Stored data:
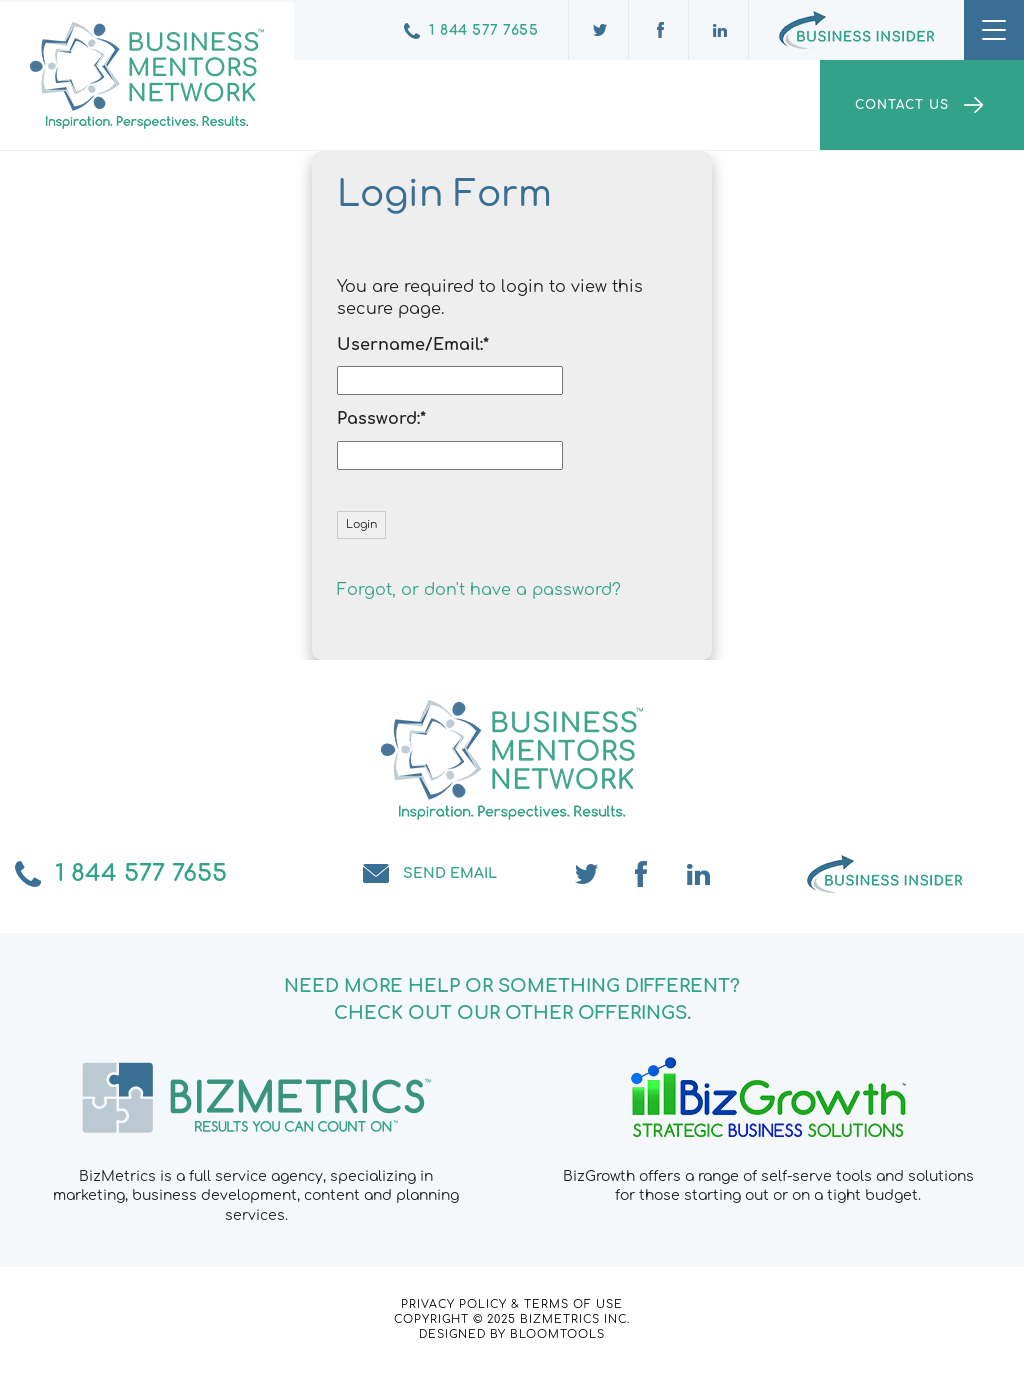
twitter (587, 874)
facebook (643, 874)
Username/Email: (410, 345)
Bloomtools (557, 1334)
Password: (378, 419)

---

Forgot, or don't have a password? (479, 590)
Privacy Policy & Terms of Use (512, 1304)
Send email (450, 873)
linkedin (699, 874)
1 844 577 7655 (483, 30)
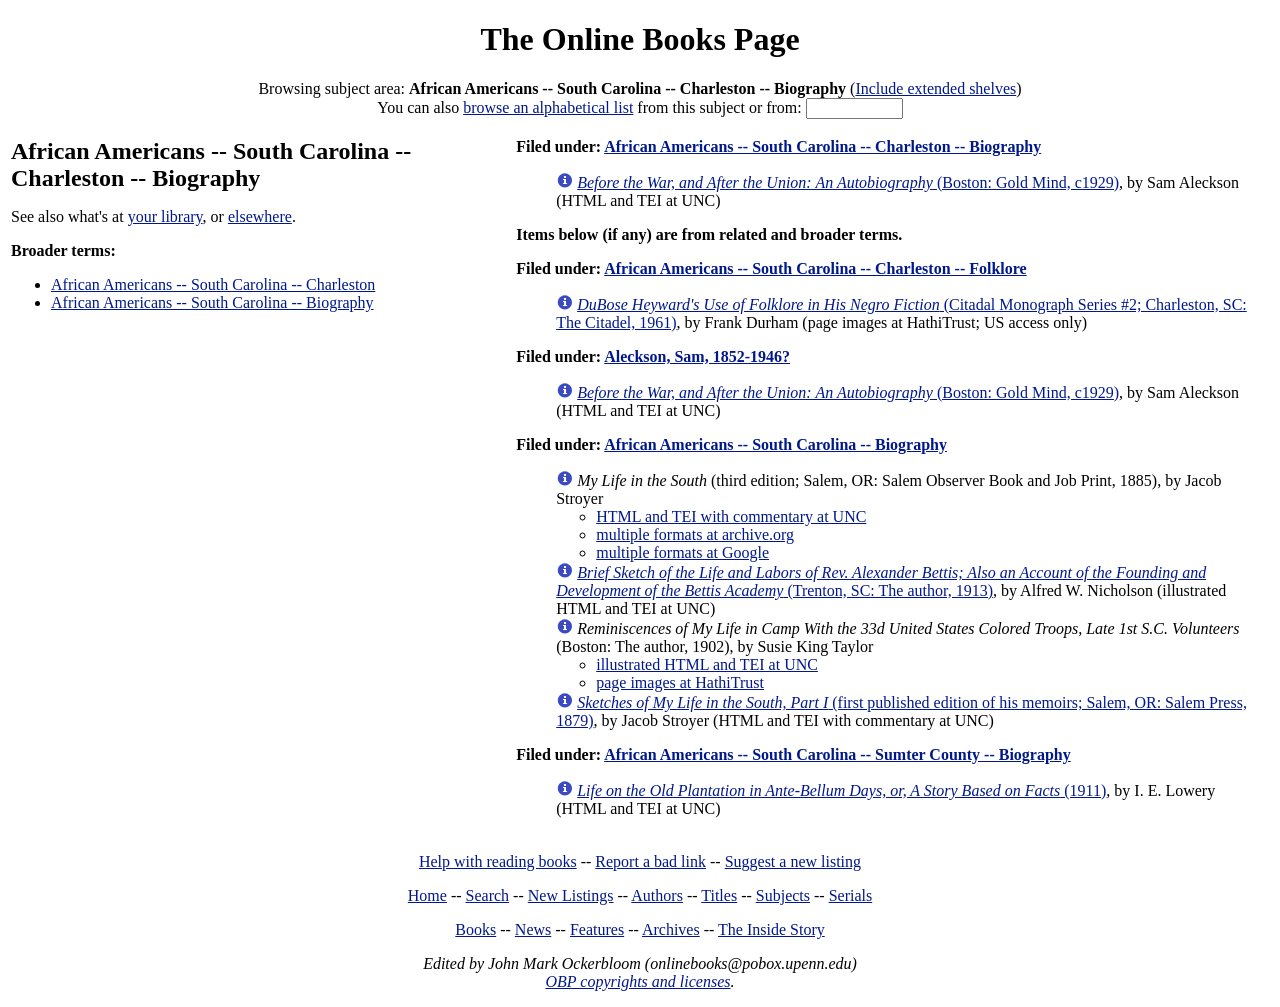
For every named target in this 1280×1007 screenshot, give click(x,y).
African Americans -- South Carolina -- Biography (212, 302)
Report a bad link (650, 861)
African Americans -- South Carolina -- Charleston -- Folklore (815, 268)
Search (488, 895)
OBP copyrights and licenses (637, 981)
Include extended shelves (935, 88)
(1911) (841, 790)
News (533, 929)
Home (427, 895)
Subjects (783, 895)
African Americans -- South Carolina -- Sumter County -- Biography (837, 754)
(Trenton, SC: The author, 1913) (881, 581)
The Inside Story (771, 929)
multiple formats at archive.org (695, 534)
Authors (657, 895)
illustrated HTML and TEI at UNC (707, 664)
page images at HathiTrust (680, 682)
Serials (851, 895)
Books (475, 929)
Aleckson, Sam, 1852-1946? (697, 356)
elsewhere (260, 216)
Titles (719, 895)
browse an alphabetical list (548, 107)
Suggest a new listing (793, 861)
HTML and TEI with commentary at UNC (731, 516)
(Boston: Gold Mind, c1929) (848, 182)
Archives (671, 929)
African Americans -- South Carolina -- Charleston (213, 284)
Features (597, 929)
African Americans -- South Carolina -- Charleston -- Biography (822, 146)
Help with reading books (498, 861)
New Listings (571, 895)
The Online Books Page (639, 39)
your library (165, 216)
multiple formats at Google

WRITTEN PROBLEM. Copy out the rows in the stretch from the line containing "Books (475, 929)" through the line containing "multiple formats at Google", changing "Suggest a new listing" to "Propose a new listing" and leaving everything else unchanged.

WRITTEN SOLUTION.
Books (475, 929)
Aleckson, Sam, 1852-1946? (697, 356)
elsewhere (260, 216)
Titles (719, 895)
browse an alphabetical list (548, 107)
Propose a new listing (793, 861)
HTML and TEI with commentary at UNC (731, 516)
(Boston: Gold Mind, c1929) (848, 182)
Archives (671, 929)
African Americans -- South Carolina -- Charleston (213, 284)
Features (597, 929)
African Americans -- South Carolina -- Charleston -- Biography (822, 146)
Help with reading books (498, 861)
New Listings (571, 895)
The Online Books Page (639, 39)
your library (165, 216)
multiple formats at Google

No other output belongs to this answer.